Strawberry Blueberry Slab Pie
Serves 8 to 12
3 1/3 cups all-purpose flour
3 Tbsp granulated sugar
1/2 tsp kosher salt
18 Tbsp cold unsalted butter, cut into 1/2-inch dice (I mean it, really cold)
3 Tbsp cold vegetable shortening
1/3 cup cold water
4 cups berries (I used equal parts sliced strawberries and blueberries)
1/4 tsp kosher salt
1/3 cup granulated sugar
1/4 cup cornstarch
1 Tbsp orange juice
1/2 Tbsp orange zest
To make the crust:
I experimented with a Fine Cooking recipe for pie dough because I wanted to use my food processor. If you don’t have a food processor, you can still make this recipe by hand, though.
Put the flour, sugar, and salt in a food processor.
Add the really cold butter and vegetable shortening.
Pulse until the mixture resembles coarse meal. It took me about 10 pulses. You want the fats cold when you mix with the flour so it will stay in little pieces and make your crust flakier instead of just melting together.
Sprinkle 1/3 cup cold water and pulse until it just starts to come together. It took me about 8 pulses. Be careful not to overprocess.
Turn the dough out onto a floured work surface and with your fingers shape into a rectangle that is about 8 x 12 inches. Wrap in plastic wrap and refrigerate for at least 2 hours and up to 3 days.
In a bowl, toss together berries, salt, sugar, cornstarch, orange juice, and orange zest. Set aside.
Assemble and bake pie:
Position a rack in the center of the oven and heat the oven to 375 degrees F. Line a large rimmed baking sheet with parchment.

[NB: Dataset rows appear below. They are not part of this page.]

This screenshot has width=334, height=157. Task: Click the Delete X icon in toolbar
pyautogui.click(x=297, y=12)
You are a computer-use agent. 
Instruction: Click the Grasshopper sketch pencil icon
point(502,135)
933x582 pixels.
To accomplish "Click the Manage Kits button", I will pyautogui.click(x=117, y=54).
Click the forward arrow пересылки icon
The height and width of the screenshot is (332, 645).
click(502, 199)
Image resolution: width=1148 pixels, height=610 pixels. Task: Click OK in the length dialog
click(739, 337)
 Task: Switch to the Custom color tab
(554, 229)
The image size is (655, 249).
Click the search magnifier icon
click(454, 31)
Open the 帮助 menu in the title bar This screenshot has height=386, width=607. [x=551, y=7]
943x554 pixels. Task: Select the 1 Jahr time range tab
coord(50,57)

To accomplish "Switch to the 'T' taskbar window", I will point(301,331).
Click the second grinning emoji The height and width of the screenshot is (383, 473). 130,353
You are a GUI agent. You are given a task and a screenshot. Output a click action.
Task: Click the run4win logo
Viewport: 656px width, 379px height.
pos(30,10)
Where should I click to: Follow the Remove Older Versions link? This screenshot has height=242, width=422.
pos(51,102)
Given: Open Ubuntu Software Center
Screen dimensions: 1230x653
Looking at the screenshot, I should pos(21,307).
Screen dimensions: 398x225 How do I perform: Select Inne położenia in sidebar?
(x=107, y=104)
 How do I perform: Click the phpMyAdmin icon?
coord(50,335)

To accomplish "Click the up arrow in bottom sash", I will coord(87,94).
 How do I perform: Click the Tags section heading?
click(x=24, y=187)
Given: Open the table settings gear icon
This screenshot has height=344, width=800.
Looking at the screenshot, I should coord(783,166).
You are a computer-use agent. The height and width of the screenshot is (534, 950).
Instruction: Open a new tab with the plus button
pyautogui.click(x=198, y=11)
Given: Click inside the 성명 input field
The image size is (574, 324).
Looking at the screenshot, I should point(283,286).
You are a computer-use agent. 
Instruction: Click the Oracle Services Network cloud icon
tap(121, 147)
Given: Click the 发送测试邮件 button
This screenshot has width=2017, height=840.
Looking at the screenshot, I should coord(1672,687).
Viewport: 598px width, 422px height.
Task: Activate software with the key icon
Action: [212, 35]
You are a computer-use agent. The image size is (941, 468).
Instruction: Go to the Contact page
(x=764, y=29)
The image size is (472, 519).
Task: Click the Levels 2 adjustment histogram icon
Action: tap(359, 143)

Retrieve the dough from the refrigerator and turn out on t0 a lightly floured work surface. With a lightly floured rolling pin, roll the dough to about 1/4-inch thick rectangle. You can probably get as large as 12 x 18 inches, but it is okay if it is smaller. You may need to add a bit more flour as you roll, so it doesn’t stick. If you want it pretty, you should trim the dough and make the sides straight. If you don’t care how it looks, just how it tastes, leave it alone.
Transfer the dough to your prepared baking sheet and turn it so the long side if facing you. Spoon/spread the berry filling along the bottom half, leaving about a 1/2-inch border. Because my berries were so juicy, I used a slotted spoon to move the berries onto the pie crust.
Fold the top half down to cover the filling. I lifted the exposed bottom layer on top of the top layer to seal the pie, but you can line up the edges, if you prefer.
To seal the filled pie, press a fork along the seam or edges to secure the sides. Press the fork down gently, just enough to create a good bond, but not so hard that you push through to the second layer of dough and pierce it, which could cause the filling to leak. (Like what I did.)
In a small bowl, beat an egg with about 2 tsp of water to create an egg wash. Brush this mixture over the top of the sealed pie.
Using a sharp paring knife, cut 5 or 6 steam vents into the top of the dough.
Bake until the pie is golden brown, about 50 minutes. Transfer to a rack to cool completely.
When ready to serve, use a serrated knife to cut into slices. It is best eaten within 24 hours, but it will keep for a couple of days, well-wrapped in the refrigerator.